They are alive, she thought, but their soul operates them by remote control. Their soul is in every man who has the capacity to equal this achievement. Should the soul vanish from the earth, the motors would stop, because that is the power which keeps them going—… the power of a living mind—the power of thought and choice and purpose." (234-235)
Rand is of course speaking metaphorically here, but the metaphor is
a powerful one that resonates throughout the novel, and stands for a
truth that is not a metaphor: Material production has a spiritual core.
Conversely, when the spirit is gone, machines, buildings, roads—all
the products of industrial production—reduce to inert matter. And,
quickly enough, they rust, decay, break down, fall apart, and revert to
natural elements. In Aristotle’s sense of soul as the animating
principle of a living thing, human intelligence is the soul of the
machine. In portraying a society in decline, Atlas has many
scenes that illustrate the point. For example, when Dagny and Rearden
find the abandoned factory, the countryside they pass through is in deep
industrial decline. People are in fact living in pre-industrial
conditions: no electricity, few paved roads, no travel to next town,
plowing fields by hand. The inhabitants are using the relics and debris
of industry for the accidental purposes permitted by their physical
shapes: telegraph wire to hang laundry, engine cylinders as flower pots,
etc. This is the image of what happens when the mental/spiritual source
of industry—the motive power—is gone.

■ Data ■
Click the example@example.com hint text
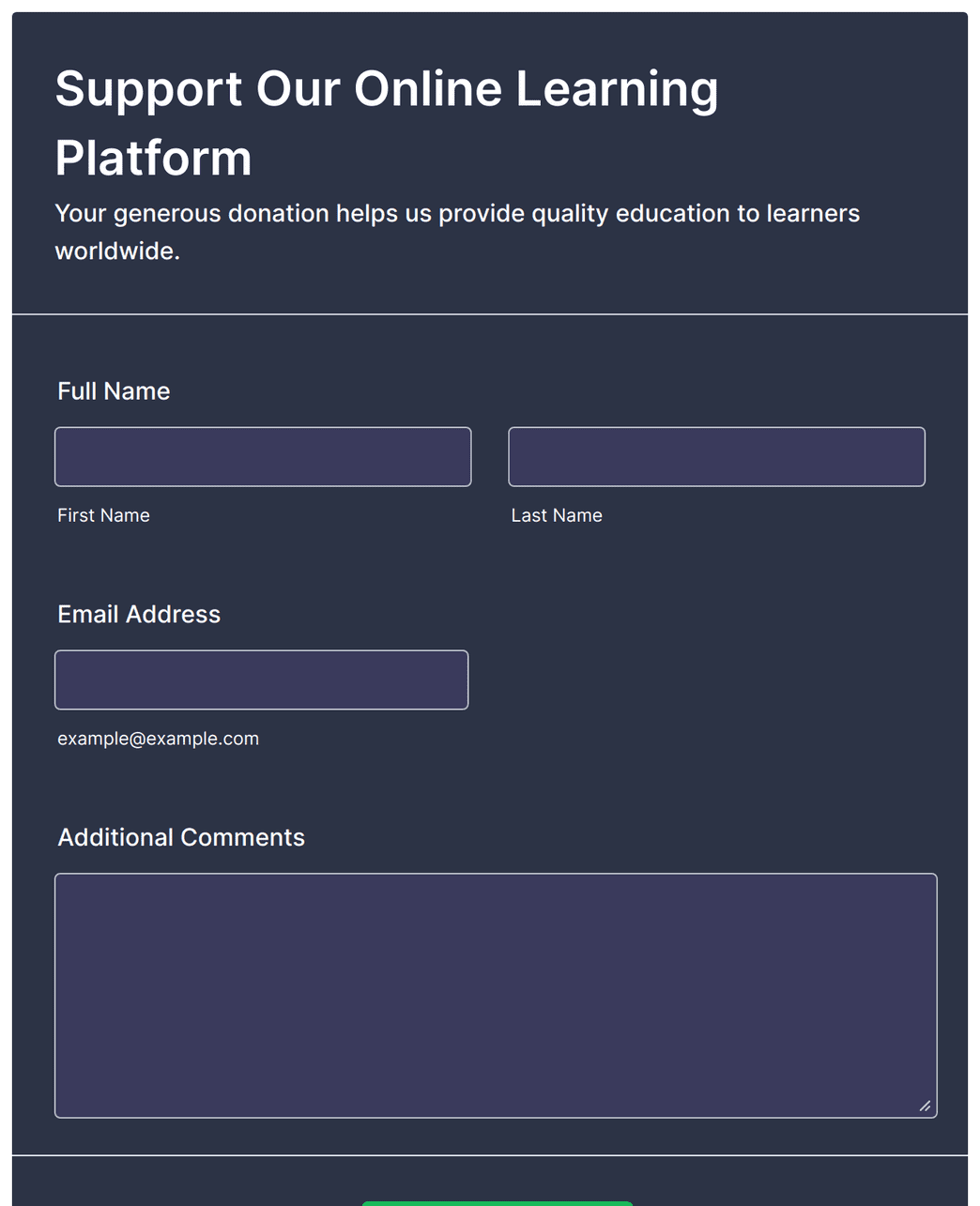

■ What to produce ■
In the supplied text on industrial decline in Atlas Shrugged, what do the inhabitants use engine cylinders for?

■ Result of this exercise ■
They use them as flower pots.